The result is that CDK/CloudFormation will treat this asset as updated/changed and re-deploy it, even if the actual implementation did not change.

When a Lambda is deployed this may not be an issue. It will only take some more time to transmit and re-deploy the archive.

However, when it comes to a CDK pipline this will lead to an infinite loop, because the assets of the pipline stack change each time the pipeline is created:

  • Pipeline is synthesized
  • Asset hashes changed
  • Pipeline is updated
  • Pipeline restarts, because it has changed
  • Pipeline is synthesized
  • Asset hashes changed
  • Pipeline is updated
  • Pipeline restarts, because it has changed

Create Reproducible Archives

The previous section outlined why it is important that the content and therefore hash of a Java archive (jar or zip) only changes when the actual implementation has changed. In order to achieve this the measures can be taken to mitigate the outlined problems:

  1. always use the same timestamp for all files
  2. preserve the file order in the archive
  3. prevent code generators from generating changing content

When using Gradle to build the project, the first two requirements (fixed timestamp and file order) are achieved by adding the following configuration to the build.gradle.kts script:

tasks.withType<Jar> {
    isPreserveFileTimestamps = false
    isReproducibleFileOrder = true
}

The Gradle documentation gives a more detailed explaination about this topic. For Maven there is also an article about Configuring for Reproducible Builds in the documentation.
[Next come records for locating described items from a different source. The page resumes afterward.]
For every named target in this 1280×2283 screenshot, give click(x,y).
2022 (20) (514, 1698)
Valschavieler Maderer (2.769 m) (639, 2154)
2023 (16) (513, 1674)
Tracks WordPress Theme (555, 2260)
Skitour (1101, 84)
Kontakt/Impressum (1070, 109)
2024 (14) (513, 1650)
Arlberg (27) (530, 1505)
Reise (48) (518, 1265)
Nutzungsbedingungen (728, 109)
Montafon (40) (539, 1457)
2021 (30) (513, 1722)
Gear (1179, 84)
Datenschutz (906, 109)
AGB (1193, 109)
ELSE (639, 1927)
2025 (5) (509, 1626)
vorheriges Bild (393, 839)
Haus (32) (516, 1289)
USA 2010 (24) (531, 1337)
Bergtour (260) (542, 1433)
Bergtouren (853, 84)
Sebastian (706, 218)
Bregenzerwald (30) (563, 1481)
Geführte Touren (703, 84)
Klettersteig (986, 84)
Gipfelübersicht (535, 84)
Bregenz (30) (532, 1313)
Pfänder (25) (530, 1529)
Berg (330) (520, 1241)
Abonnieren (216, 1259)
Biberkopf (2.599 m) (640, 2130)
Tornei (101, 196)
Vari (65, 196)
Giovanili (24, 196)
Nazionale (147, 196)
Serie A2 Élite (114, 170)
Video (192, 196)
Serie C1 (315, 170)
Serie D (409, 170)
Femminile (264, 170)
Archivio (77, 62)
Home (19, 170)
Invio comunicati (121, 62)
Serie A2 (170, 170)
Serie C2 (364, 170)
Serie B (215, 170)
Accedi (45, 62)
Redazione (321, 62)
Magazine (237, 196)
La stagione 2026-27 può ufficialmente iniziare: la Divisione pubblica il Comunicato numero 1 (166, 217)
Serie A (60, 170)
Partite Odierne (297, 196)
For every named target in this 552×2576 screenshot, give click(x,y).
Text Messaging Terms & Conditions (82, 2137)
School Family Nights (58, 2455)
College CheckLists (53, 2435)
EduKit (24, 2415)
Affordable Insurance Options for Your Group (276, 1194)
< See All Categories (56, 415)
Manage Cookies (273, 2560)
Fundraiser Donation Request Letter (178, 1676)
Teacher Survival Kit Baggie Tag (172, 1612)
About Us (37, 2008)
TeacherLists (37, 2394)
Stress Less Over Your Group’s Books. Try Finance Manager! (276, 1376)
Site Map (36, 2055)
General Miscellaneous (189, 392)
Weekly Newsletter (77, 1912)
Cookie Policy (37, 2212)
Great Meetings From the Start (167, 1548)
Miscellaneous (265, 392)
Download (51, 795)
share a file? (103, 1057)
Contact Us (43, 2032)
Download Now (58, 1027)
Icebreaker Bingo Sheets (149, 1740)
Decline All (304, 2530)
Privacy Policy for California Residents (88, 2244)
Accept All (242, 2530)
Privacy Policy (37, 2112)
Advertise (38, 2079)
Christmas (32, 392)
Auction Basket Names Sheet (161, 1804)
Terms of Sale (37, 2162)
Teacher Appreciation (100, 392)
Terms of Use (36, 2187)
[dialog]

When it comes to the last requirement it depends on the generator that is being used. For example MapStruct will include a timestamp in each generated class by default:

@Generated(
    value = "org.mapstruct.ap.MappingProcessor",
    date = "2017-07-04T12:08:56.235-0700",
    comments = "version: 1.5.3.Final, compiler: IncrementalProcessingEnvironment from gradle-language-java-8.0.2.jar, environment: Java 11.0.17 (Amazon.com Inc.)"
)
public class MyFancyMapperImpl implements MyFancyMapper {
    //...
}

Since the date attribute will change each time the mapper implementation is generated (gradle clean build) the hash of the resulting archive will also change, even if the mapper implementation is exactly the same.

To prevent this in the case of MapStruct you need to add the following configuration:

@MapperConfig(suppressTimestampInGenerated = true)
public interface GeneralMapperConfig {
}

Then add this configuration to all mapper interfaces or classes:

@Mapper(
        config = GeneralMapperConfig.class
)
public interface MyFancyMapper {
    // ...
}

With this configuration MapStruct will omit the timestamp and re-create the same implementation class each time.

Conclusion

In this article we learned, why it is important to create reproducible assets for applications that are deployed using CDK. We then looked at ways on how to create these assets in Java projects by configuring the generation of application artifacts like jar archives. Finally we looked at MapStruct as a generator that also has to be configured in order to create reproducible implementations.